Activity 1:
According to the article about the BRANDT plant in Aurora, how large is the parcel the company purchased?
Activity 2:
Copy the article about the BRANDT plant word for word, from "The facility to" to "to the east.".

Text passage:
BRANDT to build specialty products manufacturing plant here

Subhead

Construction set to begin this summer, with opening 3Q 2024 

An Illinois-based company known as a leading retailer of professional agronomic services and manufacturer of specialty ag products will soon be planting its flag in Aurora.
Founded in 1953 by Glen Brandt and his sister, Evelyn Brandt Thomas, the BRANDT company’s mission then as now is to help growers become more profitable. After an initial visit to Aurora last fall, which lead to months of discussions and eventual negotiations with the Aurora Development Corporation, the company announced plans in early May to break ground on a new production facility in Aurora later this summer. That facility is expected to open for production in the third quarter of 2024, creating 15-20 full-time jobs on the front end, with the potential to eventually grow to 30-40 full-time and seasonal jobs.
The facility to be built on the ADC’s Mission Critical site, located on the east side of Highway 14 near the “Welcome to Aurora” sign, is designed to be nearly 100,000 sq. ft. in size. The company purchased a 20-acre parcel in the south-central portion of the 135-acre site fronting Highway 14, with an option to buy 10 additional acres to the east.

Supplied data:
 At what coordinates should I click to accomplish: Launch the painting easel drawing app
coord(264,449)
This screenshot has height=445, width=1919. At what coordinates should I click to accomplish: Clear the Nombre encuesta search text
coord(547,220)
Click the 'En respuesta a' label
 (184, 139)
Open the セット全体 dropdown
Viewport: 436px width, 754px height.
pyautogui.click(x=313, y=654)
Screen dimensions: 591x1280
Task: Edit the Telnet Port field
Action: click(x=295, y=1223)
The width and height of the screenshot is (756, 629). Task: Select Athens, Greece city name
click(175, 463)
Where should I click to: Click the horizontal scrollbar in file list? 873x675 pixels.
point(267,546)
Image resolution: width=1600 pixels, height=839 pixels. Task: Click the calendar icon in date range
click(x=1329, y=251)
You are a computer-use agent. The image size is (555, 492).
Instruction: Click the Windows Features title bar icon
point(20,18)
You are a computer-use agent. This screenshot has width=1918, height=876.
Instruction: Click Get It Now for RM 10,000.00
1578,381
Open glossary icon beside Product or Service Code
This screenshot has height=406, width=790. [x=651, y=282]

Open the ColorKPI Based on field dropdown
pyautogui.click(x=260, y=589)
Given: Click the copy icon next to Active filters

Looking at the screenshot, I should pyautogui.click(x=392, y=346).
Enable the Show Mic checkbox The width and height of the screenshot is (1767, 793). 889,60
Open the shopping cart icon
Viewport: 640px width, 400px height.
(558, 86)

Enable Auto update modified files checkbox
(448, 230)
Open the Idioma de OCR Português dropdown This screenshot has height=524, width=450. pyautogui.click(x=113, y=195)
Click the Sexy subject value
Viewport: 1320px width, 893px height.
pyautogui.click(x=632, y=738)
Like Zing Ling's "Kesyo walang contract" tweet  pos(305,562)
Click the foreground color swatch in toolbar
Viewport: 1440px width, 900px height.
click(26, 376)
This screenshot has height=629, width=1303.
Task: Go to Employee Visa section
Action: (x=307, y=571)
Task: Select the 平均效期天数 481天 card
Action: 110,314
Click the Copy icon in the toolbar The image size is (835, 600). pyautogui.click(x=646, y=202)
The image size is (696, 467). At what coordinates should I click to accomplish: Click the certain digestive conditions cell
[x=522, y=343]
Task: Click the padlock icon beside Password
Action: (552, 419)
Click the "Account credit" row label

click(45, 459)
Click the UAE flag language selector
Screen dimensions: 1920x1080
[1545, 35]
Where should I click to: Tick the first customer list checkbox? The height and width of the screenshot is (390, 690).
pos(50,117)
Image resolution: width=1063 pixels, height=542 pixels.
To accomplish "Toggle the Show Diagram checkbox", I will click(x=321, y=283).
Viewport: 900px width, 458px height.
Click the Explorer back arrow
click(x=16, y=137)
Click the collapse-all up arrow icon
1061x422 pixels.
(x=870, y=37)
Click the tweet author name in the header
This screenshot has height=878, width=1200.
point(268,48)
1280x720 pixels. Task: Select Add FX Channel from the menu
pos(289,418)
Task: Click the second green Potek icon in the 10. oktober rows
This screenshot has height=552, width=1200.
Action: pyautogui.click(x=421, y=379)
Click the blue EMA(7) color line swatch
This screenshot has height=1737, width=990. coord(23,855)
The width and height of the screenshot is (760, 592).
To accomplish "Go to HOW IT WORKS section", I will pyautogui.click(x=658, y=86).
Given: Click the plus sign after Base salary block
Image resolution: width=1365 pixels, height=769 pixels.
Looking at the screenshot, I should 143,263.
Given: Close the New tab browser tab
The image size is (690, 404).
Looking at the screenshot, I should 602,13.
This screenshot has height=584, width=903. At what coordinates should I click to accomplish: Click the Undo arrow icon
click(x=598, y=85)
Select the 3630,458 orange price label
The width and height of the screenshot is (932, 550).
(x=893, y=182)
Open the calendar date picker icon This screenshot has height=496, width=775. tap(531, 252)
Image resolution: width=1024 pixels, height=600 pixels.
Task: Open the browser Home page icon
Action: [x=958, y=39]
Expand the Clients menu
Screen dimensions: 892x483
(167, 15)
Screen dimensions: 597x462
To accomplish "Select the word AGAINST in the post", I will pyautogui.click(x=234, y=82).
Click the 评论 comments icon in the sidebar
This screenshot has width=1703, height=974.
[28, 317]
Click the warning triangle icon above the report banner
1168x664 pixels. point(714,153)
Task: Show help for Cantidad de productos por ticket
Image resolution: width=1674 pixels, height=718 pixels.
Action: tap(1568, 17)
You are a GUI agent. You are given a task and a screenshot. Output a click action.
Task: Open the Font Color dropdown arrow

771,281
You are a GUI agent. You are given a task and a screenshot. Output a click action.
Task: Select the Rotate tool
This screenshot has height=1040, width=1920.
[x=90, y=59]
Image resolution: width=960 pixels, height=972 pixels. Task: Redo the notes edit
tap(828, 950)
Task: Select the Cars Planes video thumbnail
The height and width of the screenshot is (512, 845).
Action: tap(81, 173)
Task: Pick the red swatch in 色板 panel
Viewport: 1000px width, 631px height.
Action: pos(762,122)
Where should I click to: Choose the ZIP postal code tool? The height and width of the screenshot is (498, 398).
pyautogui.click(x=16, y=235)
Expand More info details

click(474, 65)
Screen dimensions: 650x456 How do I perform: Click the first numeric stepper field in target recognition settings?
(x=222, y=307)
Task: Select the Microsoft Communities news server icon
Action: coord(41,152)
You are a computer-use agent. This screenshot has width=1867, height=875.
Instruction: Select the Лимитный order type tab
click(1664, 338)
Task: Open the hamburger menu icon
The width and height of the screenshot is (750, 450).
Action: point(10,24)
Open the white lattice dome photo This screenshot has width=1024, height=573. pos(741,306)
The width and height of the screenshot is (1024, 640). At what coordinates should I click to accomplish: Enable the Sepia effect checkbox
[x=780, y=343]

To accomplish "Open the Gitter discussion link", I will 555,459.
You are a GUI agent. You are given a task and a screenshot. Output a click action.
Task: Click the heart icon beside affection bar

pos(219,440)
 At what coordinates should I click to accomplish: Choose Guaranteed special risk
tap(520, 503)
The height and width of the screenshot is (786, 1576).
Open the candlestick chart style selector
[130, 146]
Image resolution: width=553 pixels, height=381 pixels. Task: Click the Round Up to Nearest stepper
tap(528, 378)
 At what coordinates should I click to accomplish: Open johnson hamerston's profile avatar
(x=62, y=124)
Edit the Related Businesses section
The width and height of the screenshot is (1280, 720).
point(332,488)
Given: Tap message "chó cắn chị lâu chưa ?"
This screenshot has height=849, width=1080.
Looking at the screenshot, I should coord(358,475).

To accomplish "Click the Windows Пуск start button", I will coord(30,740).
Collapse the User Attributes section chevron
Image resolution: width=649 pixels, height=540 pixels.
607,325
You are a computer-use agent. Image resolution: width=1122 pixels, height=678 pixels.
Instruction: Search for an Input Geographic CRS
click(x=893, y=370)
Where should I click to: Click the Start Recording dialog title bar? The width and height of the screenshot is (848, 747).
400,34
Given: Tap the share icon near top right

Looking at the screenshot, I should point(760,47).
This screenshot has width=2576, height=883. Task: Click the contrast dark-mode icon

Exercise output 1:
The company purchased a 20-acre parcel.

Exercise output 2:
The facility to be built on the ADC’s Mission Critical site, located on the east side of Highway 14 near the “Welcome to Aurora” sign, is designed to be nearly 100,000 sq. ft. in size. The company purchased a 20-acre parcel in the south-central portion of the 135-acre site fronting Highway 14, with an option to buy 10 additional acres to the east.